Jack Ryan: Guerra Fantasma chegou na Prime Video e a galera já tá dividida. Eu assisti e vou te contar, sem spoiler daqueles pesados, o que funcionou e o que me pegou no contrapé.
- Jack Ryan fora do modo CIA: funciona?
- Premissa em Dubai e o clima de conspiração
- Ação e ritmo: quando a coisa engata
- Roteiro confuso: onde eu senti furos
- Vale a pena assistir agora?
Jack Ryan fora do modo CIA: funciona?
A série Jack Ryan já tinha conquistado espaço pra quem curte espionagem com cara de mundo real, e por isso o filme chegou com um peso extra nos ombros. A ideia aqui é simples: acompanhar o Jack tentando cair fora dos serviços da CIA e viver como um civil, tipo “deixa eu só respirar e ter uma rotina normal”. Spoiler emocional: não rola.
No começo, a história tenta te vender essa transição com um tom mais humano e até meio melancólico. Só que logo vem o gatilho. O vice-diretor da CIA puxa o Jack de volta, junto de parceiros de antigas missões, e pronto: a vida “normal” vira só um capítulo descartável.
Para quem curte esse tipo de narrativa, é divertido ver o personagem preso entre duas identidades, tentando escolher a paz, mas sendo empurrado pra guerra de informação, investigação e mentiras com terno bem alinhado.
Premissa em Dubai e o clima de conspiração
O filme coloca Jack em Dubai numa missão de extração. O detalhe que dá aquele tempero de thriller é que ele não tem ideia do que está buscando. E isso, em teoria, cria gancho e curiosidade.
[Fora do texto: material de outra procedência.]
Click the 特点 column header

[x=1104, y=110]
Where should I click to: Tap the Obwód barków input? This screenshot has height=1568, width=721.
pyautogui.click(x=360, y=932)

Na prática, a trama cresce em escala, revelando que a encomenda é só o começo de uma conspiração internacional de dar nó na cabeça.
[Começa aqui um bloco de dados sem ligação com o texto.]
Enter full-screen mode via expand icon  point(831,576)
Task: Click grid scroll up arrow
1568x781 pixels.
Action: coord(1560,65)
A direção vai construindo pistas, reviravoltas e encontros que parecem combinar “quem sabe mais, manda menos” com aquele estilo de espionagem que adora segredo até do próprio espelho. Tem a sensação constante de que ninguém tá completamente do seu lado, nem quando parece que sim.
Eu gosto quando filmes desse tipo parecem um quebra-cabeça em andamento. Só que, no caso de Jack Ryan: Guerra Fantasma, a montagem do quebra-cabeça às vezes atropela as peças do leitor. Não chega a estragar totalmente, mas fica difícil manter a suspensão de descrença sempre no mesmo nível.
Ação e ritmo: quando a coisa engata
Vamos falar do que salva bastante a experiência: as cenas de ação. Tem perseguição, tensões em ambientes estratégicos e aquela sensação de “agora vai”. E como o gênero pede, o filme tenta equilibrar momentos de investigação com pancadaria e correria.
O ritmo oscila, mas quando acelera, dá pra esquecer um pouco o resto. O Jack entra no modo “resolvo tudo no instinto e com informação na hora certa”, e aí o espectador compra a briga. Além disso, o cenário de Dubai ajuda bastante, dando contraste e uma estética que fica legal em imagens rápidas, tipo quando a câmera corre junto com a história.
O resultado é que, mesmo com reclamações de roteiro, você termina assistindo até o fim. Não por obrigação, mas porque quer ver no que a conspiração vai dar.
Roteiro confuso: onde eu senti furos
Agora a parte que me decepcionou: o roteiro. Apesar da premissa ser interessante e do clima de espionagem funcionar, eu senti que a história fica confusa em vários pontos, com um ritmo que parece pular explicações necessárias. E quando isso acontece, os “porquês” começam a falhar.
Eu sou fã do gênero, então fico exigente com lógica, especialmente quando o filme envolve conspiração e traições. Em alguns momentos, a trama coloca informações importantes tarde demais, ou resolve situações do nada, como se estivesse mais preocupada em manter a adrenalina do que em amarrar a consistência.
As “grandes cenas” ajudam, sim, mas não carregam tudo. Pra mim, foi aquele caso de “tá, entendi que é thriller, mas por que isso faz sentido?”. E aí bate a frustração.
Se você gosta de saber mais sobre o universo, a própria história do personagem Jack Ryan ajuda a entender como o conceito mistura política, risco e tomada de decisão sob pressão.
Vale a pena assistir agora ou fica só no hype?
Minha opinião sincera: vale pela curiosidade. Se você já é fã da série, vai reconhecer o clima e as dinâmicas do Jack. Mas, sinceramente, não espere o mesmo nível de amarração da história televisiva.
O filme tem momentos bons, especialmente nas cenas de ação, e entrega a sensação de espionagem com intensidade. Só que o roteiro, com furos e confusão, derruba o que a premissa prometia. Então meu conselho é entrar com a expectativa certa: curtir as sequências e não exigir perfeição de lógica estilo manual de operações da CIA.